Friday, January 20, 2012

The Future ALCO museum in Schenectady

Duncan W. Fraser, President of ALCO (left) and S. E. Skinner, President of Oldsmobile inspect a welded patch on an M-4 tank in Nancy, France, December 1944. Courtesy of the National Archives.

A reader of this blog tipped me off to the fact that the future American Locomotive Company museum has found its space at 1910 Maxon Road, Schenectady. They are currently in fund-raising mode. My grandfather was an ALCO worker before joining the Army in 1943. He welded tanks and the secret M-7 mobile howitzer. This is discussed in the first couple chapters of my book.
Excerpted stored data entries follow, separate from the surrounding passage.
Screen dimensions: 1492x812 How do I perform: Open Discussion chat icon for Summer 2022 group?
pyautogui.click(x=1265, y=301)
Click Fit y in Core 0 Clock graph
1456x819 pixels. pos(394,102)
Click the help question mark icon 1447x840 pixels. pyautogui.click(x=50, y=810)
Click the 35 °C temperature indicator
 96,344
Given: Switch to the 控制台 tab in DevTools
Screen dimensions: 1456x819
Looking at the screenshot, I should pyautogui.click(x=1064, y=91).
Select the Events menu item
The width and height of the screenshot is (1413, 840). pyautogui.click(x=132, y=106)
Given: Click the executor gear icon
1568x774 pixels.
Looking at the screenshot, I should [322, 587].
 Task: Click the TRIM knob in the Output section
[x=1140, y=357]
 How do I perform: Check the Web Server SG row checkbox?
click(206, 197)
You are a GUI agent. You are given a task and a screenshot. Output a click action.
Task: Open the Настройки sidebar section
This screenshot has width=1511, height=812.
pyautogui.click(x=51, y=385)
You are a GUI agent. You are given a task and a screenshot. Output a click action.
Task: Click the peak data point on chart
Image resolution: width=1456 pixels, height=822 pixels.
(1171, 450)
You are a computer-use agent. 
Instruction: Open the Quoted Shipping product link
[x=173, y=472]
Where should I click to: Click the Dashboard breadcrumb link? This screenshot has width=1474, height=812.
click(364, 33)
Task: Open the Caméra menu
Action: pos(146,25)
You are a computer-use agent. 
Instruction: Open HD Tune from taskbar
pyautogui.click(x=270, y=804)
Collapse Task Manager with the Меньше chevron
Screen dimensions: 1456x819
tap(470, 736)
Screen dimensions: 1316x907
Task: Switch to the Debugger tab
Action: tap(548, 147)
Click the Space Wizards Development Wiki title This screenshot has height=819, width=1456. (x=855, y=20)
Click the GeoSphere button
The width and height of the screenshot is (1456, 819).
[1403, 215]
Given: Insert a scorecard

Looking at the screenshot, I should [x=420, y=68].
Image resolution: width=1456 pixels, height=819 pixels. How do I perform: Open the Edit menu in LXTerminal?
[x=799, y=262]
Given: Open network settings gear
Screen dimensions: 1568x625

The museum will focus on the company's locomotive production, but the director tells me that they will also have a M-7 on display. To learn more about ALCO's wartime efforts see my series of posts on Schenectady in WWII.

Schenectady ALCO workers assembling an M-7, 1943.

Proud ALCO workers with a completed M4 Sherman tank.

A Schenectady-built M7 being tested (probably at the Aberdeen Proving Grounds in Maryland).


  1. As it turned out, the M7 was a really bad tank. Good pics

  2. The M-7 wasn't a tank, although the howitzer was mounted on a tank chassis. It was not designed to engage in a standard tank vs tank battle. It's purpose was to shell enemy tanks from a great distance. From what I have read it was especially effective in the Battle of El Alamein.

  3. Hi Andrew,

    We have a webpage about ALCO built Sherman tanks...

    We would be very interested to know the source of the photo you have posted with the caption, "Proud ALCO workers with a completed M4 Sherman tank."

    This tank is a so called "M4 Composite" and it has previously been thought that these were only made by Chrysler. The fact that ALCO made some is "new" to the existing body of Sherman knowledge, and we would be very interested to obtain a copy of this photo with the official caption (if any).